Heuristic:Junyanz Pytorch CycleGAN and pix2pix Instance Norm for Multi GPU
| Knowledge Sources | |
|---|---|
| Domains | Distributed_Training, Optimization |
| Last Updated | 2026-02-09 16:00 GMT |
Overview
Use instance normalization or synchronized batch normalization instead of standard batch normalization for multi-GPU DDP training to avoid inconsistent statistics.
Description
Standard batch normalization (`nn.BatchNorm2d`) computes mean and variance over the local mini-batch on each GPU independently. In multi-GPU DDP training, this means each GPU sees different batch statistics, leading to inconsistent normalization and degraded training quality. The solution is to either use instance normalization (`--norm instance`), which normalizes per-image and is unaffected by batch distribution, or synchronized batch normalization (`--norm syncbatch`), which aggregates statistics across all GPUs via `nn.SyncBatchNorm`.
Usage
Apply this heuristic whenever training with multiple GPUs. For CycleGAN, instance normalization is already the default (`--norm instance`). For pix2pix (which defaults to `--norm batch`), switch to `--norm syncbatch` or `--norm instance` when using DDP.
The Insight (Rule of Thumb)
- Action: Set `--norm instance` or `--norm syncbatch` for multi-GPU training.
- Value: `--norm instance` (CycleGAN default), `--norm syncbatch` (synchronized alternative).
- Trade-off: Instance normalization ignores inter-image statistics which may matter for some tasks. SyncBatchNorm adds communication overhead between GPUs but preserves batch statistics fidelity.
- Incompatibility: `--norm batch` with DDP produces incorrect results due to non-shared statistics.
Reasoning
In DDP, each process runs on its own GPU with a portion of the batch.
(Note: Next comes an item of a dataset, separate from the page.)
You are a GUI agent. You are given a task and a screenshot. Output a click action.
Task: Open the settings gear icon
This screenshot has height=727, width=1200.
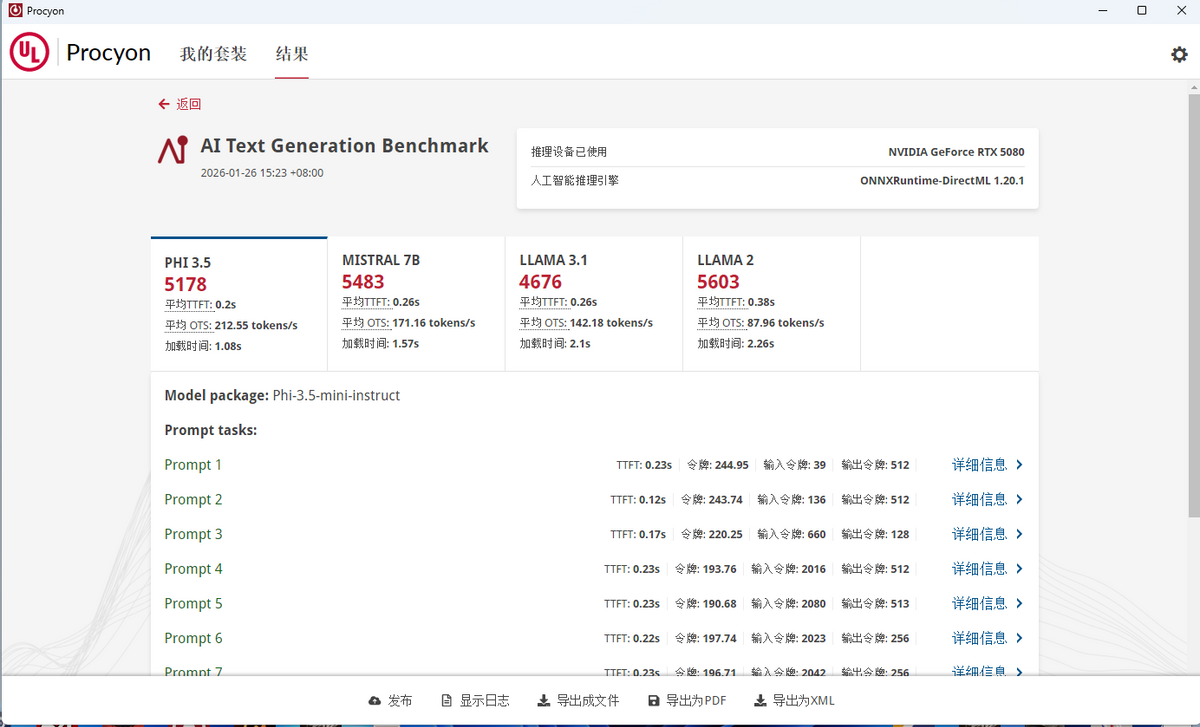pos(1179,54)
Standard BatchNorm computes statistics only from the local portion, meaning a batch_size of 4 split across 4 GPUs gives each GPU a batch of 1 for normalization, which is extremely noisy. SyncBatchNorm solves this by communicating statistics across GPUs, while InstanceNorm sidesteps the issue entirely by normalizing per-instance.
From `README.md`:
"To train a model on multiple GPUs, please use torchrun --nproc_per_node=4 train.py ... We also need to use synchronized batchnorm by setting --norm sync_batch (or --norm sync_instance for instance normalization). The --norm batch is not compatible with DDP."
From `docs/qa.md`:
"We also recommend that you use the instance normalization for multi-GPU training by setting --norm instance. The current batch normalization might not work for multi-GPUs as the batchnorm parameters are not shared across different GPUs."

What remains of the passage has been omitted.